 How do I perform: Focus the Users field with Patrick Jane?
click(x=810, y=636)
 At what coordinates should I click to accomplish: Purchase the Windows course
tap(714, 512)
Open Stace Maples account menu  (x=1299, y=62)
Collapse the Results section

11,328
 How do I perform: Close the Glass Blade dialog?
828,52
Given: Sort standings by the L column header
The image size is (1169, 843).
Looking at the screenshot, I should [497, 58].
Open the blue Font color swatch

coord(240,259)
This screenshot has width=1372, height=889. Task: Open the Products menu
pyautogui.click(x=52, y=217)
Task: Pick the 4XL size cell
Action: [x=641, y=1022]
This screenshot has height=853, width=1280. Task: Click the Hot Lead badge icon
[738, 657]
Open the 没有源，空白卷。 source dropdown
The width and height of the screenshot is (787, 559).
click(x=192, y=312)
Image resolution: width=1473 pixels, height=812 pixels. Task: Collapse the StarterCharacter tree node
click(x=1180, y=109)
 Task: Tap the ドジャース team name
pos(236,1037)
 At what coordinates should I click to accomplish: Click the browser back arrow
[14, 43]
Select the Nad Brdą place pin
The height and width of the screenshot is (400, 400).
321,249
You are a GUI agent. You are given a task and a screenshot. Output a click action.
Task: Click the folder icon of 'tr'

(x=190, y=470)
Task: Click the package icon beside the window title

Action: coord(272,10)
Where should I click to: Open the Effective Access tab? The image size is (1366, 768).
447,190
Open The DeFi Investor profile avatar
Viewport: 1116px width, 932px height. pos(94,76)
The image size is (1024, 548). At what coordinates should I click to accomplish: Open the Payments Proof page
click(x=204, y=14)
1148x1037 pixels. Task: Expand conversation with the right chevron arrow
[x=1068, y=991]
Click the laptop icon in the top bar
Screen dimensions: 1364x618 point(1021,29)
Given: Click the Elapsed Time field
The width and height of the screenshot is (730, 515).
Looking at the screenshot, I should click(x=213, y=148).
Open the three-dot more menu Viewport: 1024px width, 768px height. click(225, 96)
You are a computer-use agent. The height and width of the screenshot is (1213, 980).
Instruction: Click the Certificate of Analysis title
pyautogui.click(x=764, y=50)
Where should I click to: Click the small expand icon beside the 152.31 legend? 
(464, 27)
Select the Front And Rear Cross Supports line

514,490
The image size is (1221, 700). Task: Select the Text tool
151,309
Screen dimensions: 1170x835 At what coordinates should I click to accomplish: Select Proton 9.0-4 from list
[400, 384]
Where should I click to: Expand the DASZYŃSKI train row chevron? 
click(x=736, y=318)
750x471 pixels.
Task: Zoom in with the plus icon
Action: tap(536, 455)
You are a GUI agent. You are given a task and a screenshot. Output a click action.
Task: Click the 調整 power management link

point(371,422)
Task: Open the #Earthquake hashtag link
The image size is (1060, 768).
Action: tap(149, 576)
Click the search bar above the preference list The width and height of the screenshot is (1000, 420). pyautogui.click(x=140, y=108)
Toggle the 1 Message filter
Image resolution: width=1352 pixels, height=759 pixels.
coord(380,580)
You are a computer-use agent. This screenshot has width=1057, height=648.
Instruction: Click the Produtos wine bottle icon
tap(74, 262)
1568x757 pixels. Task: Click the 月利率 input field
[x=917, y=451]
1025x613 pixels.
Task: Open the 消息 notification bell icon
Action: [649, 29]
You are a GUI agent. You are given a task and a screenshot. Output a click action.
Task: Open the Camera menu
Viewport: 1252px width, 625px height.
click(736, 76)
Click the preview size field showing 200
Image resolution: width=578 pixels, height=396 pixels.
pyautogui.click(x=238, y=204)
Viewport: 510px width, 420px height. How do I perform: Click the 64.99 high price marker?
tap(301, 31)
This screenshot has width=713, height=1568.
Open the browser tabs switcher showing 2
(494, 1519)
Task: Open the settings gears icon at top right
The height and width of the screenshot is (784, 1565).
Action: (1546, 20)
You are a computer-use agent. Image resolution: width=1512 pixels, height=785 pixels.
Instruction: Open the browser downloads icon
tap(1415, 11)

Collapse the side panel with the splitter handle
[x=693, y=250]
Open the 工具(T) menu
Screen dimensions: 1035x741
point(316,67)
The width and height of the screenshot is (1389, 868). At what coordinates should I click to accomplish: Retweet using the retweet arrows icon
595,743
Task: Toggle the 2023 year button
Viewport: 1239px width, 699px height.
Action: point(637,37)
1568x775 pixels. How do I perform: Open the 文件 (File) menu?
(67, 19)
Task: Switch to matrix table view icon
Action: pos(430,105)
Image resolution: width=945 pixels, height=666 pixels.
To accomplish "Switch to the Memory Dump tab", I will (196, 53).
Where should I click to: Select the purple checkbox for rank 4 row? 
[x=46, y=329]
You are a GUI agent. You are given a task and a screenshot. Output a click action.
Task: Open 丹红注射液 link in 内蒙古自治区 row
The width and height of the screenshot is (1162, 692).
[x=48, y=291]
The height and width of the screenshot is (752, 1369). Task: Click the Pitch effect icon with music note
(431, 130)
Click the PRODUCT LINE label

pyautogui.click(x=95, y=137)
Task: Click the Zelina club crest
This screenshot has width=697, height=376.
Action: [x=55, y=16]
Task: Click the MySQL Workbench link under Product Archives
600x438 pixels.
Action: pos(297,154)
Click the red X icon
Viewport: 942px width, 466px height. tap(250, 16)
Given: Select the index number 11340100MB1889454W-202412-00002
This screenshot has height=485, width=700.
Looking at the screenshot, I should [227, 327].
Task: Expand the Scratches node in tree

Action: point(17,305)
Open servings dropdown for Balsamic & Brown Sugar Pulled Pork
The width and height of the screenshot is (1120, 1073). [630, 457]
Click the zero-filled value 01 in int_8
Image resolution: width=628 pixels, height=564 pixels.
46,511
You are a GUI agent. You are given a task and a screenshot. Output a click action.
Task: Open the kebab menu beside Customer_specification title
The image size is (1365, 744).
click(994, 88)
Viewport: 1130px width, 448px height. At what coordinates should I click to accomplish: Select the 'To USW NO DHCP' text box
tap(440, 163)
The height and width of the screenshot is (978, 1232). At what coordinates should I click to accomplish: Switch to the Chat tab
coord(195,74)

===

• **What you are asked to do**
Could you retype exactly the lines above, starting at the line that contains "Task: Toggle the 2023 year button" and ending at the line that contains "Image resolution: width=945", and nothing more?

• **Output of the exercise**
Task: Toggle the 2023 year button
Viewport: 1239px width, 699px height.
Action: point(637,37)
1568x775 pixels. How do I perform: Open the 文件 (File) menu?
(67, 19)
Task: Switch to matrix table view icon
Action: pos(430,105)
Image resolution: width=945 pixels, height=666 pixels.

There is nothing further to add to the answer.